▸ TEXT SECTION:
America is in desperate need of a viable solution to the growing energy crisis. Nuclear power is just one way the country eases the strain. However, one major issue remains unresolved. What happens to the waste that occurs during the fueling process? As of right now, there are two solutions: storing or reprocessing. There are many risks associated with reprocessing. The major question is do these risks outweigh the benefits?
All power-generating processes produce waste. The nuclear power process is no different. This waste remains the primary unresolved issue for opponents of nuclear power. In order to understand this waste there must first be an understanding of the fueling process. William Tucker, one of the leading non-industry experts on nuclear power, states “A nuclear fuel rod is made up of two types of uranium: U-235, the fissionable isotope whose breakdown provides the energy; and U-238 which does not fission and serves basically as packing material” (2009). These rods, used for around five years, generate enough energy to power a city the size of San Francisco without causing any chemical transformations. Furthermore, no carbon-dioxide emissions occur during this process (Tucker, 2009). Once removed the remaining materials are stored until the next step in their journey is decided.
However, some experts will adamantly argue that nuclear waste is truly not waste. Tucker is one of those experts, as is Patrick Moore. Moore informs his readers that it is incorrect to call used nuclear fuel waste. This statement stems from the fact that over 95 percent of potential energy remains after the initial fueling process (Moore, 2006). Tucker further debunks the nuclear waste myth. After the fueling process, nuclear rods are made of 95 percent non-fissionable uranium found in everything from granite tabletops to the coal burned for electricity in coal plants. The rest of the spent rod consists of two-fifths of useable nuclear fuel (one-fifth being uranium and the other being plutonium) and three-fifths that are valuable in both industrial and medical processes. (Tucker, 2009)
Since experts say that nuclear waste is not actually waste, the country now needs to figure out what to do with the leftovers from the fueling process. Once again, the decision makers face the question of storage or reprocessing. Experts urge that reprocessing is the only solution. These experts are fighting even harder now that the Yucca Mountain repository is no longer feasible. Yucca Mountain was supposed to be the end all solution to storing nuclear waste. With that almost completely off the table, reprocessing seems like the only logical step. However, what really happens during reprocessing?
Reprocessing is a very delicate and complex process. Katherine Ling briefly describes the process in her article “Is the solution to the U.S. nuclear waste problem in France?” (2009). She describes the process as a “ballet of industrial-strength robots.”...

▸ WORK INSTRUCTION 1: Reproduce the passage of the nuclear waste text that opens with the words containing "However, some experts" and closes with "processes. (Tucker, 2009)".
▸ WORK INSTRUCTION 2: In the nuclear waste text, why does Moore say it is incorrect to call used nuclear fuel waste? Reply in one to three sentences.

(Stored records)
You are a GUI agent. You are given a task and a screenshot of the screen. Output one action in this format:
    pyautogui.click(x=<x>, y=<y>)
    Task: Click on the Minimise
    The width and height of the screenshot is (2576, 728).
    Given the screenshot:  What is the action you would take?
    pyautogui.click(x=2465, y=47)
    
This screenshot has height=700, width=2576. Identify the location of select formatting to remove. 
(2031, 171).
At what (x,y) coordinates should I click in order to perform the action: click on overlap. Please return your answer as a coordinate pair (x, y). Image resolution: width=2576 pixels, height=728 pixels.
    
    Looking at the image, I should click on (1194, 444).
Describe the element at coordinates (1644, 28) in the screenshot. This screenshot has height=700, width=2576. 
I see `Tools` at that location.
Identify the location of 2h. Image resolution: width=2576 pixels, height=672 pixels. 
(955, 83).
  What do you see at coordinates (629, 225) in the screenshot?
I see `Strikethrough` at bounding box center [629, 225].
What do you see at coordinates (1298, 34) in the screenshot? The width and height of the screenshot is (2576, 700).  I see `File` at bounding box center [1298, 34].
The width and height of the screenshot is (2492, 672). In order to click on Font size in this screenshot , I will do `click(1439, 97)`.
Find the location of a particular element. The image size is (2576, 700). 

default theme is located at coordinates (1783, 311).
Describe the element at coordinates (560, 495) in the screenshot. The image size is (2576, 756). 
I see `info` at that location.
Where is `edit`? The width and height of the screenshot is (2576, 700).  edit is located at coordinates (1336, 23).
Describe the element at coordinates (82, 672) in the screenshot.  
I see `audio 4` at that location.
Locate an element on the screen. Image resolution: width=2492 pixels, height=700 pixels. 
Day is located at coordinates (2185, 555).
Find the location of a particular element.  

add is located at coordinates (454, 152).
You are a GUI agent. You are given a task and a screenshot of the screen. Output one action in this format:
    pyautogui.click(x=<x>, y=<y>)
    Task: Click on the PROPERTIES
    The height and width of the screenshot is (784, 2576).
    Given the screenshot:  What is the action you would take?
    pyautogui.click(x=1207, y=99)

▸ TASK RESPONSE 1:
However, some experts will adamantly argue that nuclear waste is truly not waste. Tucker is one of those experts, as is Patrick Moore. Moore informs his readers that it is incorrect to call used nuclear fuel waste. This statement stems from the fact that over 95 percent of potential energy remains after the initial fueling process (Moore, 2006). Tucker further debunks the nuclear waste myth. After the fueling process, nuclear rods are made of 95 percent non-fissionable uranium found in everything from granite tabletops to the coal burned for electricity in coal plants. The rest of the spent rod consists of two-fifths of useable nuclear fuel (one-fifth being uranium and the other being plutonium) and three-fifths that are valuable in both industrial and medical processes. (Tucker, 2009)

▸ TASK RESPONSE 2: Moore says so because over 95 percent of the potential energy remains after the initial fueling process.